Lo sensato no es entonces desechar los fundamentos espirituales de las mejores tradiciones culturales, sino sustituir cuidadosamente muchas de las interpretaciones que se han creado para sostener unas situaciones injustas. Para esto, la vida universitaria es siempre una escogencia entre alternativas que insiden en la vida de los otros. No es una cosa ya hecha, sino algo que se hace por su propia acción. Pero, para hacerse, necesita usar los valores. Estos le permiten apreciar sus posibilidades y tomar sus decisiones en función de sus valoraciones.

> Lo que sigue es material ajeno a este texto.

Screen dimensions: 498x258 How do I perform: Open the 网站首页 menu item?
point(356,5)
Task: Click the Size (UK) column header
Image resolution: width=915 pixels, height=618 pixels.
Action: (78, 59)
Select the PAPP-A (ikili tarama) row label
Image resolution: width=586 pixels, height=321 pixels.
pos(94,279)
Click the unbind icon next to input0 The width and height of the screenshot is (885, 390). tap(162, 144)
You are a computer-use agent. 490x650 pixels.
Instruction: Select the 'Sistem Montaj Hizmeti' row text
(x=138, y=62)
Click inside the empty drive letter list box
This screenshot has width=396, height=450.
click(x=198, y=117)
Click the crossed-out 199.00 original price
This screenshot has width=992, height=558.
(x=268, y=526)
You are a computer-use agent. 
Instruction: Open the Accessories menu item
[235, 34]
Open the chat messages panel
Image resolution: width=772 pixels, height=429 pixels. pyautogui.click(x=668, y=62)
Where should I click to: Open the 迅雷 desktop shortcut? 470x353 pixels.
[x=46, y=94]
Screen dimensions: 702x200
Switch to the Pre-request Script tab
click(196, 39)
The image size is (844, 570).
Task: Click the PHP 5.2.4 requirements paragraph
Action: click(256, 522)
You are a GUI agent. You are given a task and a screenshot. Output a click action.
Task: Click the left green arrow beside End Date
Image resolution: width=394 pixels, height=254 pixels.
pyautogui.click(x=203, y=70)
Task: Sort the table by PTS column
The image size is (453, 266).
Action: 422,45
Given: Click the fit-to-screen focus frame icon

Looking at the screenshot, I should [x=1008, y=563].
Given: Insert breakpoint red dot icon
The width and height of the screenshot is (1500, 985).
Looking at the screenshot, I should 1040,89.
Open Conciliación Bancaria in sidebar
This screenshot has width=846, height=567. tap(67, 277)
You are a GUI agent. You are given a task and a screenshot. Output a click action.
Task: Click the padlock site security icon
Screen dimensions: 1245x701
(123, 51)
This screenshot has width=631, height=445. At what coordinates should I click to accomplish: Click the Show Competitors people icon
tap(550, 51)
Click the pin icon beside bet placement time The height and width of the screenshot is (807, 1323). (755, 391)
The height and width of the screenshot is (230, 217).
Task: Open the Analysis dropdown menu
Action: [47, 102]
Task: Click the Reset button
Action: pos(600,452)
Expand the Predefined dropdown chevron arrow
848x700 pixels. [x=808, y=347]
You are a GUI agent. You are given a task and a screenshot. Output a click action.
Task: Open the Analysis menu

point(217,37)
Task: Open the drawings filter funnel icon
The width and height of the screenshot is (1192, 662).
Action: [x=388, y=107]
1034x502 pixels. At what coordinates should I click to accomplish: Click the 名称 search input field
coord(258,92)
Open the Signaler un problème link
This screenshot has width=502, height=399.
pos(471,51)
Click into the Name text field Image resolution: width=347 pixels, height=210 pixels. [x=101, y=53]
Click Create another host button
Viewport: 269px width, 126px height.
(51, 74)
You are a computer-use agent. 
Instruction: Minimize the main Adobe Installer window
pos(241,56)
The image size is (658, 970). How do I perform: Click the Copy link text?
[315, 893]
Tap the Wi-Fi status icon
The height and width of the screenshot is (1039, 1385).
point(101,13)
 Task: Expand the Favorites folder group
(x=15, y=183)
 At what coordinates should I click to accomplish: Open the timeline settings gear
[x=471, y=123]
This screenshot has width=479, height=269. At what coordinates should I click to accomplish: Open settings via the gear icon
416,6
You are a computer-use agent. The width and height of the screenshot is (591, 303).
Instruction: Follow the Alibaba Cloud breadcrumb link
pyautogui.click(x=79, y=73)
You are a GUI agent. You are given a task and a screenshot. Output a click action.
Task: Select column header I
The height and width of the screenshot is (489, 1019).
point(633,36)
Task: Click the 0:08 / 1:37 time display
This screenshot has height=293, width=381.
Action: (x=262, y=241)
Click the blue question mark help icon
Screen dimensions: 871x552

Las exigencias de la ética de la universidad definen el horizonte dentro del cual se delimitan las obligaciones concretas de cada universitario. Para hallarse plenamente, los entes humanos deben reconocer la comunidad fraterna que los une en la consecución de la meta común del proceso de humanización, a través del respeto mutuo y de una expansión de las libertades individuales en el quehacer colectivo asumido con un profundo espíritu de solidaridad. Solamente en el reconocimiento de la hermandad puede fundarse una sociedad y una educación plenamente humanas.
El problema del bien común no es un problema de moral individual, sino un caso fundamental de la ética social. Las maneras de alcanzar lo escogido es un problema pragmático de técnicas y adecuaciones de acciones. Frecuentemente nos enfrentamos ante diversas alternativas posibles que dependen de la acción probable de los otros factores intervinientes. Ante estas alternativas, debemos con frecuencia escoger a priori una como la más probable a fin de establecer una línea de acción coherente y unitaria. Tal actitud implica necesariamente un riesgo y depende finalmente de una habilidad que sobrepasa los esquemas rígidos del conocimiento teórico. Por esto, el necesario análisis estratégico, aunque se apoya en los aportes de las ciencias, sobrepasa efectivamente los linderos del quehacer científico.





[1] Su texto sobre mi Vida y obra fue publicado luego en mi blog el 18 de agosto del 2017.